### WHAT IS REQUIRED
Lines to restate from the data below: from the one containing "You are a GUI" to the one containing "The image size is (2576, 1413).", both included. Give them again exactly, and only them.
**** DATA UNDER STUDY
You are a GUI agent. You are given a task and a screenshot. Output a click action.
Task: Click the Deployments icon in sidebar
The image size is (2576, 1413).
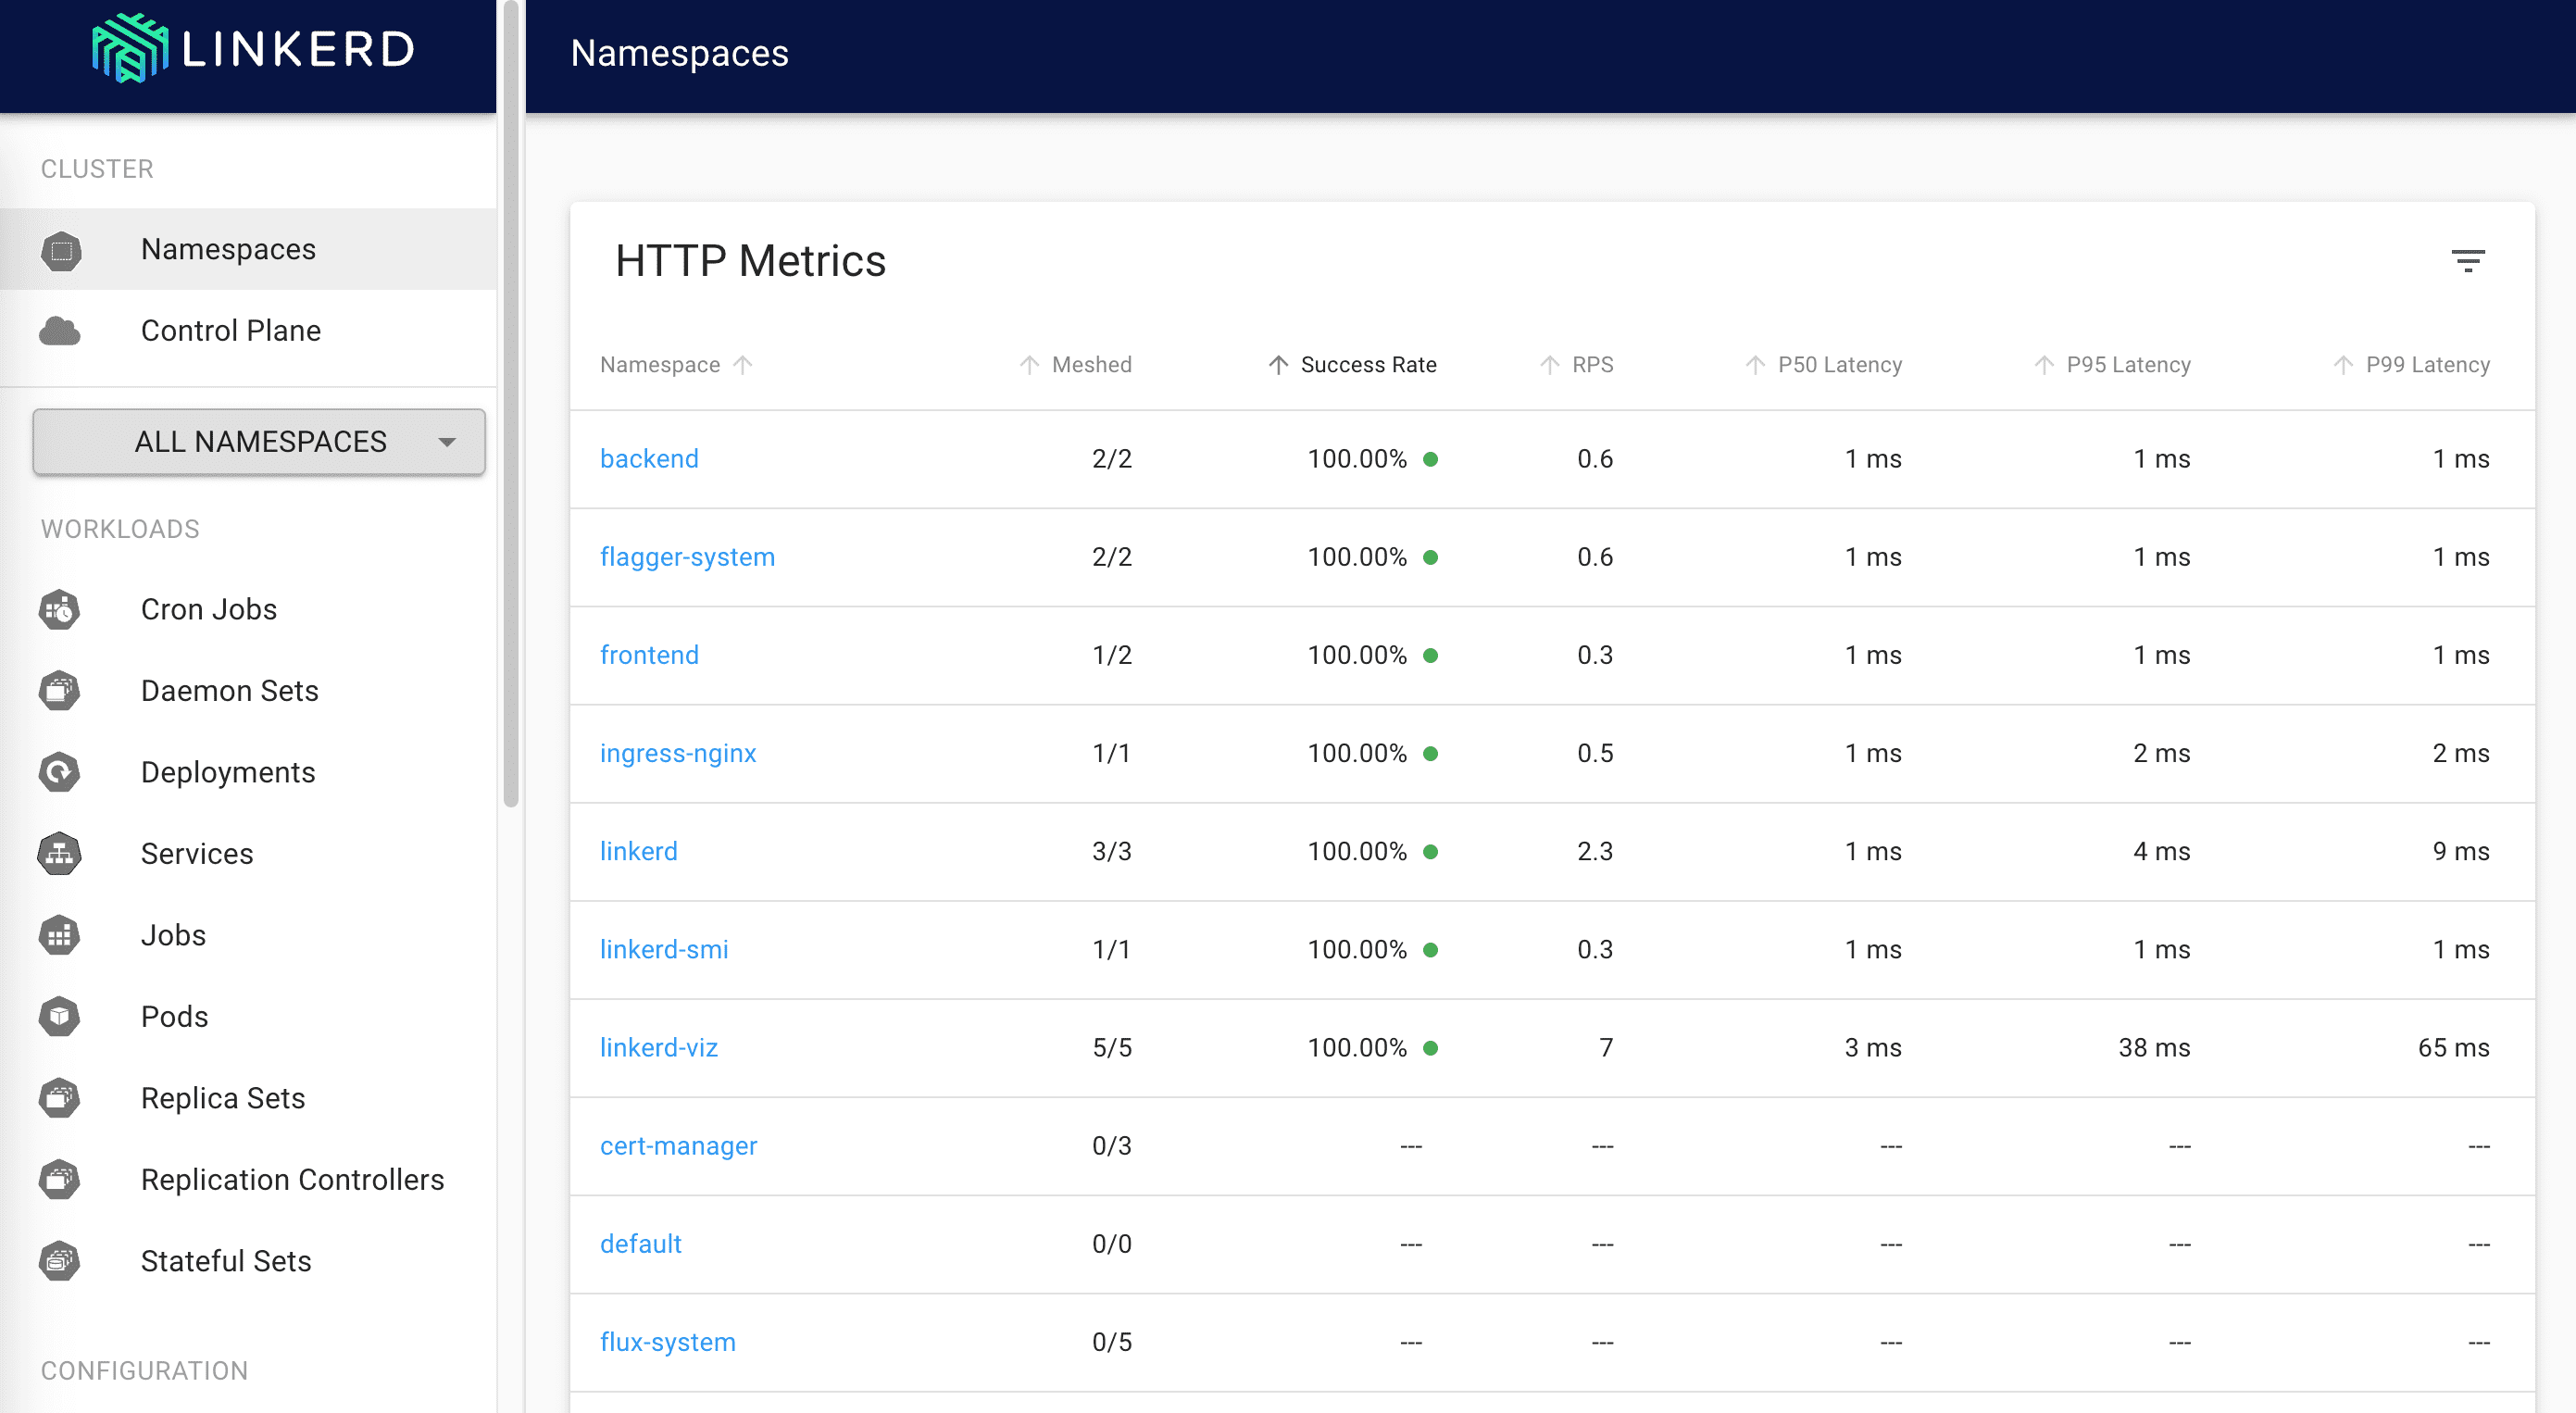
********
**** DATA UNDER STUDY
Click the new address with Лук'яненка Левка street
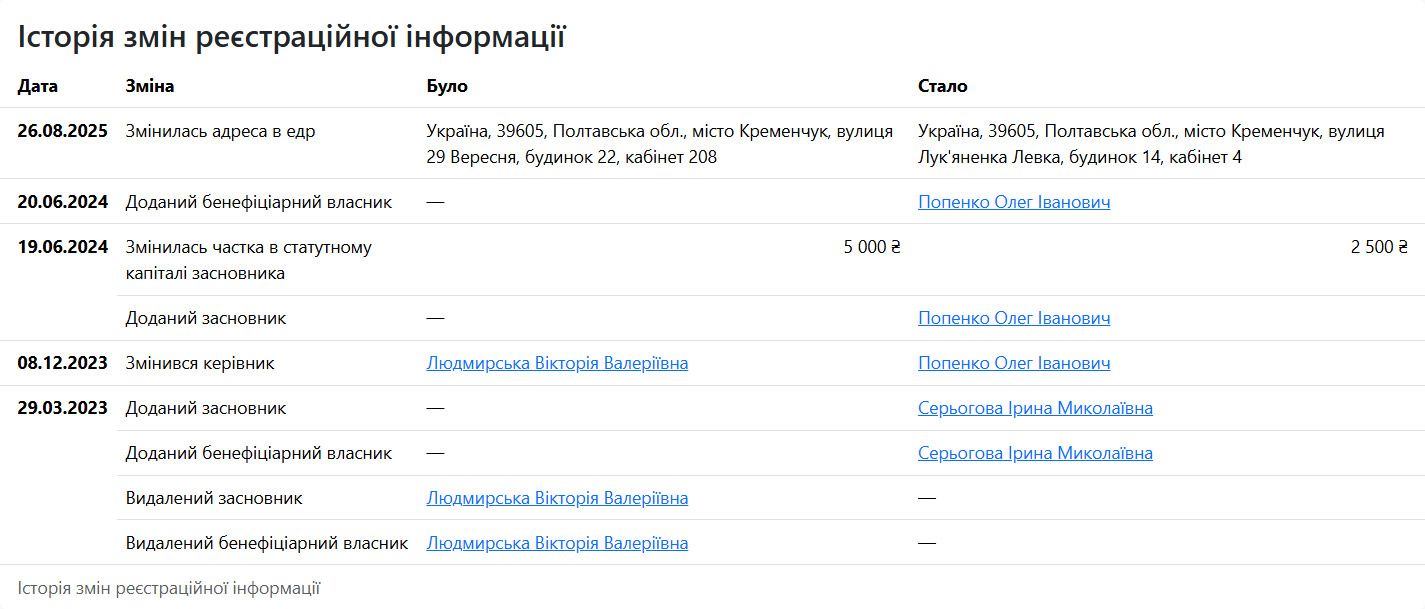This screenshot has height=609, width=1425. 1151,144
********
### RESPONSE BELOW
You are a GUI agent. You are given a task and a screenshot. Output a click action.
Task: Click the Deployments icon in sidebar
The image size is (2576, 1413).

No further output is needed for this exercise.